The seating placed Aerion at the head near the salt bowl worked in crystal and gold. Dunk sat well below it. He knew enough of halls to understand that much. Salt told you what you were worth. Tonight he was worth watching.
“Perhaps,” said the ox knight, “after supper we might enjoy a small display. Nothing so vulgar as a duel. A measured exchange. For education.”
Dunk felt the table lean toward him without moving.
“I have eaten,” he said. “I would not want to shame the food.”
That earned a sharper laugh than before.
Aerion smiled faintly. “Another night, perhaps. My morning lesson was sufficient.”
The ox knight bowed his head a fraction. Denied, but not defeated.
Courses ended. Sweet cakes arrived shaped like little towers. Dunk took one and finished it in two bites before realizing it was meant to be admired first.
Chairs scraped back. Cloaks settled. Compliments were offered to the kitchen as if the cooks were nobles themselves.

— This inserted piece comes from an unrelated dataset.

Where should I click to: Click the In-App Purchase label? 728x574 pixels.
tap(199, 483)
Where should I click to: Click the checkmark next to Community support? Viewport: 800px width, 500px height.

Aerion rose last. That made everyone else early.
“My thanks, my sers,” he said. “You have improved my evening.”
They bowed. One by one they left, each giving Dunk a final look that weighed and filed him away. The ox knight’s gaze promised a future problem. Dunk recognized that kind.
Soon only candlelight and echoes remained.
Dunk stood because it felt required.
“Sit,” Aerion said quietly.
The word held him more firmly than any hand.
Servants entered, cleared, vanished. The doors closed with padded finality. The room grew larger and smaller at once.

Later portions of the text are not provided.